時代を先取りした連射兵器「ポリボロス」とは?
では、このような痕跡を残す兵器とは何だったのでしょうか。
そこで浮かび上がるのが「ポリボロス」です。
ポリボロスは紀元前3世紀、アレクサンドリアの技術者ディオニュシオスによって考案されたとされる兵器です。
歯車やチェーンを用いた機械構造によって、複数の矢を連続発射できる仕組みを持っていました。
古代の技術者ビザンティウムのフィロンは、この装置を「連発式カタパルト」と表現しています。
【連射兵器ポリボロスのイメージ画像がこちら】
最大の特徴は、弾を一発ごとに装填する必要がなく、あらかじめ装填した矢を次々に発射できる点にあります。
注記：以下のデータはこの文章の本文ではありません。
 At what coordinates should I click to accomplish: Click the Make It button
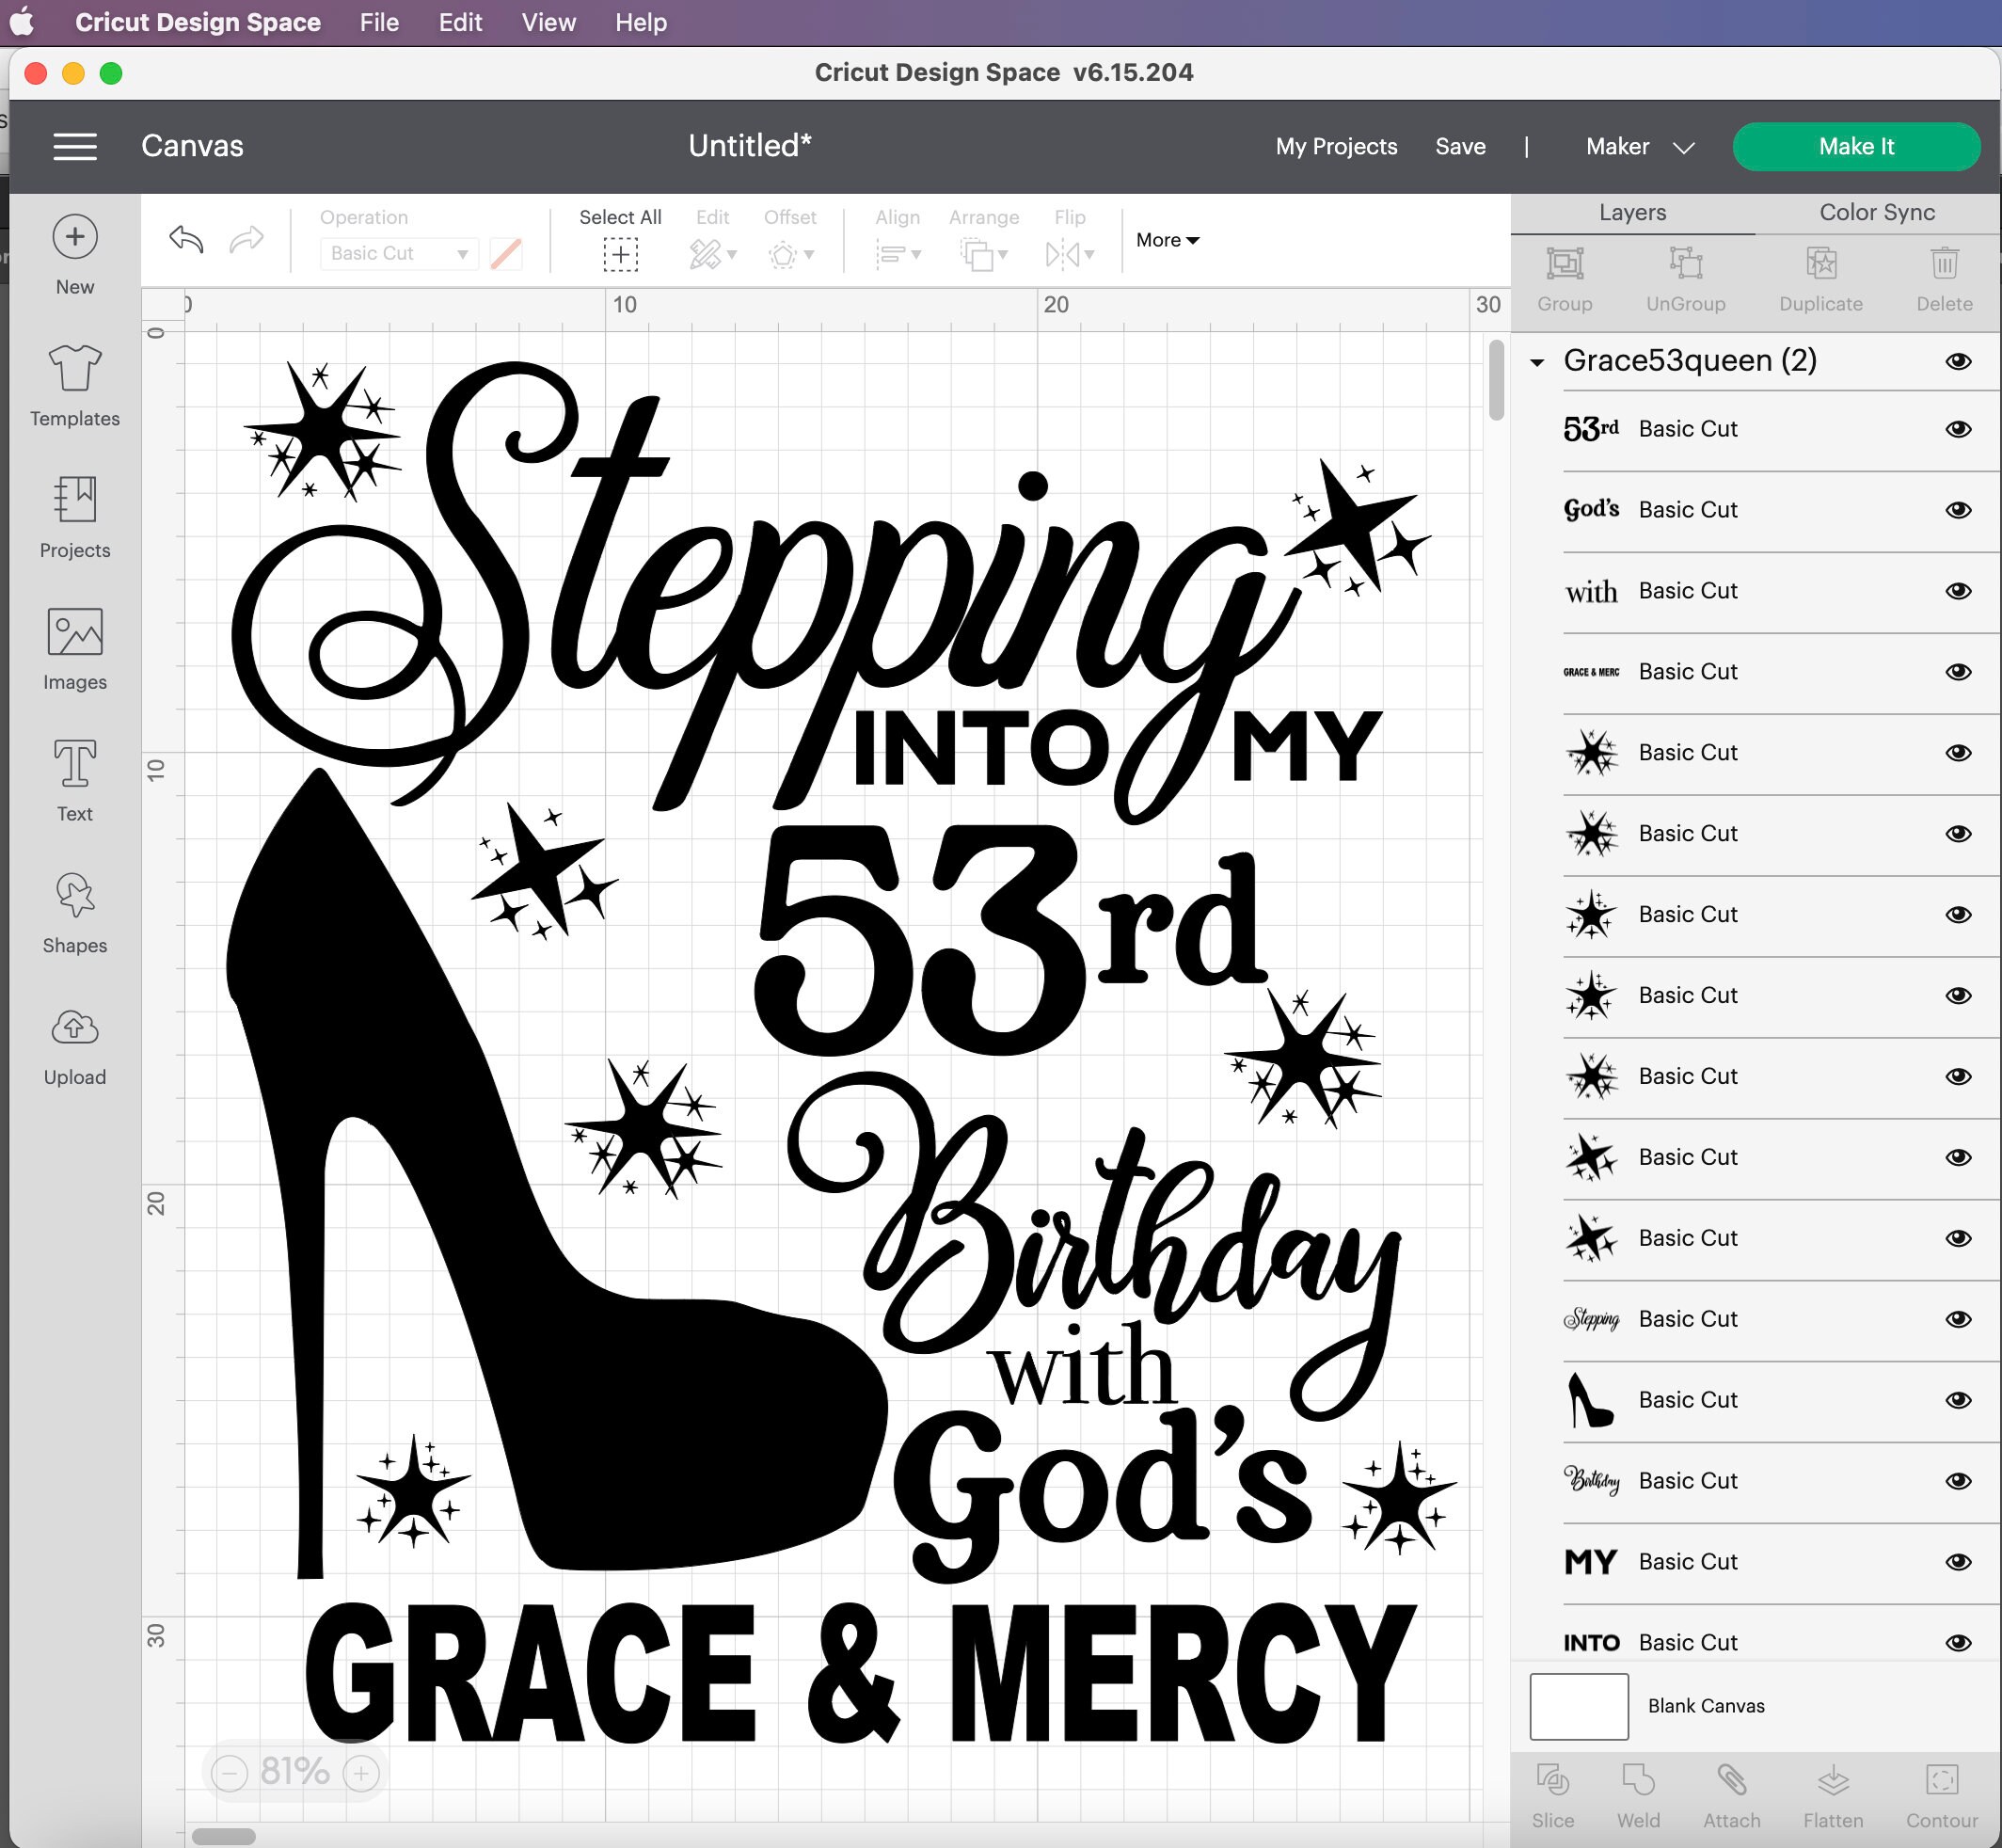pos(1855,146)
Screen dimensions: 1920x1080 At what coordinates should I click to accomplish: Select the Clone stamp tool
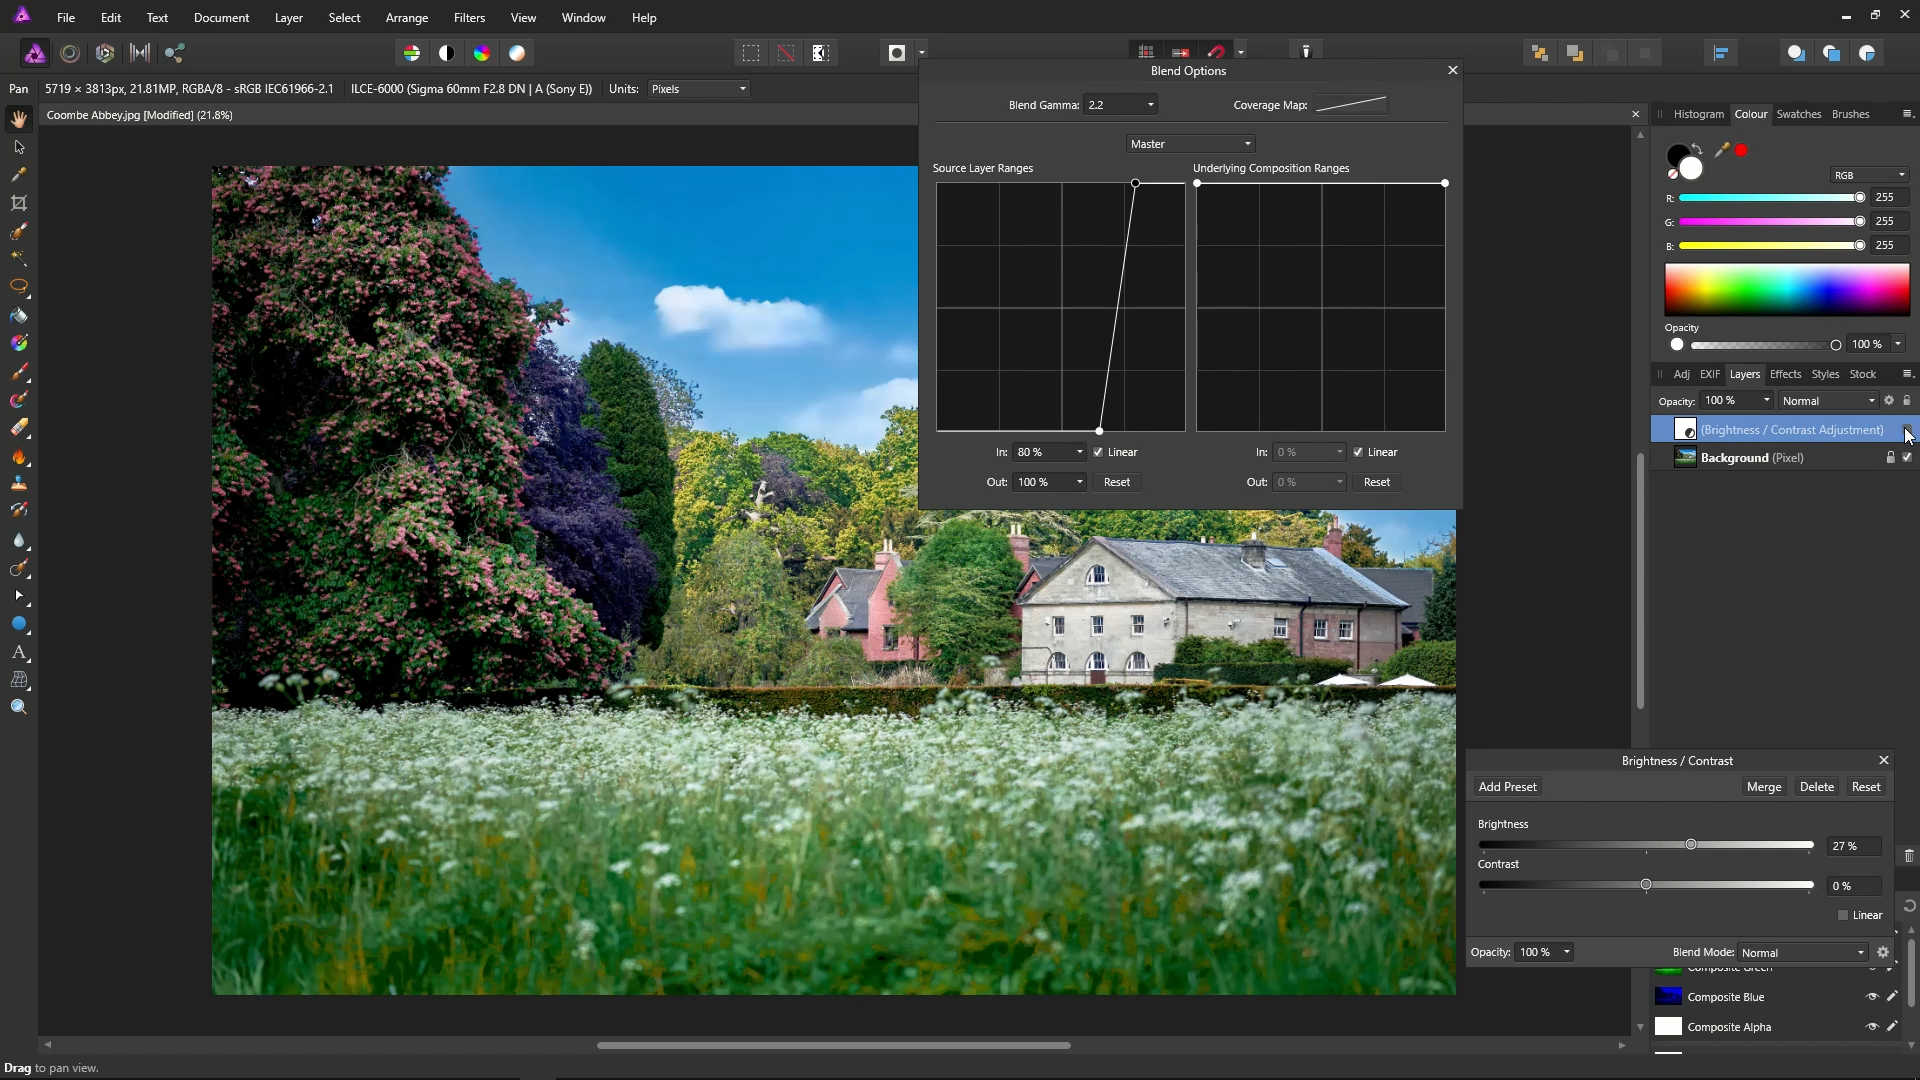coord(19,484)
これは現代でいう「半自動」あるいは「自動」に近い発射機構であり、まさに機関銃の原型と呼べる存在です。
ただし、これまでポリボロスには決定的な問題がありました。
それは「実物が一切見つかっていない」ことです。
兵器の存在は古代文献に記されているものの、それを裏付ける考古学的証拠は長らく発見されていませんでした。
今回の研究が重要なのは、この空白を埋める可能性がある点です。
チームは、壁の傷跡を高精度のレーザースキャンや3次元モデリングによって解析し、そこから弾のサイズや衝突エネルギーを逆算しました。
その結果、石ではなく、金属製の矢が高速で連続的に撃ち込まれた可能性が高いことが示されたのです。
さらに、傷跡の分布が「狭い範囲に集中する」という特徴は、古代文献に記されたポリボロスの挙動と一致しています。
つまり、文献の記述と物理的証拠が初めて結びついたことになります。